§ **What you should do**:
Search the records below for the word "computer". Pull out each line that has it.
== Dataset records ==
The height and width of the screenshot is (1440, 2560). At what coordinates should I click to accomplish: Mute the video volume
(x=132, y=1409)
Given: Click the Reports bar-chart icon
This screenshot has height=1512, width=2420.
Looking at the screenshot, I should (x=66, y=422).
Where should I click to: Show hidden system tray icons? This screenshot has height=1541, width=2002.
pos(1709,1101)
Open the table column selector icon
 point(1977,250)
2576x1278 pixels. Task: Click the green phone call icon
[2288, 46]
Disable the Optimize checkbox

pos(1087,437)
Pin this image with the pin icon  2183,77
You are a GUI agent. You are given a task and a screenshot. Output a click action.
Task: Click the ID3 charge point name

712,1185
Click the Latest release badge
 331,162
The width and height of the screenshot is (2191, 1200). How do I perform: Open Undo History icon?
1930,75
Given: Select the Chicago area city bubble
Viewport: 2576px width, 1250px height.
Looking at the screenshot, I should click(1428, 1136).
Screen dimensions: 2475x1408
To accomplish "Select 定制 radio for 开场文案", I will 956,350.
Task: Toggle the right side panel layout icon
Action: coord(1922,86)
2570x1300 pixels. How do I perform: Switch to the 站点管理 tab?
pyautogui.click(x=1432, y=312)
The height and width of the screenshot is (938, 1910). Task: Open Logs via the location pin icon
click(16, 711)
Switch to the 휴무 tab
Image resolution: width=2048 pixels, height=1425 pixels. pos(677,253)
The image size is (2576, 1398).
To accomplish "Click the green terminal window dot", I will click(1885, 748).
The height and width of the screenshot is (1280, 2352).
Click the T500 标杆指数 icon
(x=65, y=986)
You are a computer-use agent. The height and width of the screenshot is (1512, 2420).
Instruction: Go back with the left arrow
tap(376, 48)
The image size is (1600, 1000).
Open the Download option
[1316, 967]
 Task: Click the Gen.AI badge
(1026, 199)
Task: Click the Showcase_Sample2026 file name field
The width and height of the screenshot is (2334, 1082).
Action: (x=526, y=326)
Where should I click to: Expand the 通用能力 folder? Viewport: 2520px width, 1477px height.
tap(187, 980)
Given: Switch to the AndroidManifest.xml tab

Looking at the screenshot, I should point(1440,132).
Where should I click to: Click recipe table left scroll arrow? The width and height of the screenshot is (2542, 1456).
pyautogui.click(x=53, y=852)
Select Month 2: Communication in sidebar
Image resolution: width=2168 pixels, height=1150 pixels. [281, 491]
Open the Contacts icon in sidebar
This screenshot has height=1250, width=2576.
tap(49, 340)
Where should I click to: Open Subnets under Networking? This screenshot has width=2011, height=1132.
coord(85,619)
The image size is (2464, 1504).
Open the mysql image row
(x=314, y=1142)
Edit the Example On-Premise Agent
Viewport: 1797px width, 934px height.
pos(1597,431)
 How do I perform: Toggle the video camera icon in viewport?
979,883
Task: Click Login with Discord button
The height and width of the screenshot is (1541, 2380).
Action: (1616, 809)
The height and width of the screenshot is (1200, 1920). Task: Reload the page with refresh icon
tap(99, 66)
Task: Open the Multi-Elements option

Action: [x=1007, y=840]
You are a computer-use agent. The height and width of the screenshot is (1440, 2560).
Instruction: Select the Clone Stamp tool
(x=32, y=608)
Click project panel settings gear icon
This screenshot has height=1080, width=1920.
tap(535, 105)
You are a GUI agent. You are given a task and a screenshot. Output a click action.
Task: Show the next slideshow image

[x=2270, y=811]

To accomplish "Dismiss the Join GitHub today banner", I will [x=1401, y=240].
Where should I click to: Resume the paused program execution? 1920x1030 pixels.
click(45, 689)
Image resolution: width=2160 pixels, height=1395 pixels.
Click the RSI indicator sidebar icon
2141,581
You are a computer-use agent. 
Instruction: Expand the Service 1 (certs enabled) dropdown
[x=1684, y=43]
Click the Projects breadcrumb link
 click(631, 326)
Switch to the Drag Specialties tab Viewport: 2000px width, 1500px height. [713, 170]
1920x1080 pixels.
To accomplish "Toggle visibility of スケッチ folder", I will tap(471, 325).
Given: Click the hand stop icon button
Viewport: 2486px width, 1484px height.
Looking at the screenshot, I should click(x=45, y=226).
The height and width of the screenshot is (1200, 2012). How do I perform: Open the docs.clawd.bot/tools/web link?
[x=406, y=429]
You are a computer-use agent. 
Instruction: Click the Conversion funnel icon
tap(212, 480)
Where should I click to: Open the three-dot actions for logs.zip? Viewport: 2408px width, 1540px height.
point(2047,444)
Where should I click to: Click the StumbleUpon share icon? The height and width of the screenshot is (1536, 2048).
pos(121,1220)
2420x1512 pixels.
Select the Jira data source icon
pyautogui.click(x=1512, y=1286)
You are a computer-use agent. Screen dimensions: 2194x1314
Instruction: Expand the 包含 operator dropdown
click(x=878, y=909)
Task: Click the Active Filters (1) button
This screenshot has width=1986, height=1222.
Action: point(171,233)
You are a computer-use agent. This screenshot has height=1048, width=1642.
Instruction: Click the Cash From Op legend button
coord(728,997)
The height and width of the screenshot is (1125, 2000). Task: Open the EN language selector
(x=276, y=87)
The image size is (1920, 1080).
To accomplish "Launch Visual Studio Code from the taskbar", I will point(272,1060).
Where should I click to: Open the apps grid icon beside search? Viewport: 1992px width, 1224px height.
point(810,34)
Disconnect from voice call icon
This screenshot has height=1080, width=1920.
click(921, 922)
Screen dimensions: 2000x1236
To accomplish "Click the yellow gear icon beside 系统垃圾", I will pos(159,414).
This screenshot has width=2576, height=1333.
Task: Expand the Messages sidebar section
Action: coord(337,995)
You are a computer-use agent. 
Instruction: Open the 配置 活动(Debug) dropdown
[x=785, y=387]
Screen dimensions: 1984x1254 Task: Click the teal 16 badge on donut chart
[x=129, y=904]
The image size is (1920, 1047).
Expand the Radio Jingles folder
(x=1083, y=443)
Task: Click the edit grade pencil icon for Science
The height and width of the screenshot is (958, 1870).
===
§ **Output for this task**:
You are a computer-use agent. The height and width of the screenshot is (1512, 2420).
You are a computer-use agent. The height and width of the screenshot is (1440, 2560).
You are a computer-use agent. 
You are a computer-use agent. 
You are a computer-use agent. Screen dimensions: 2194x1314
You are a computer-use agent. This screenshot has height=1048, width=1642.
You are a computer-use agent. 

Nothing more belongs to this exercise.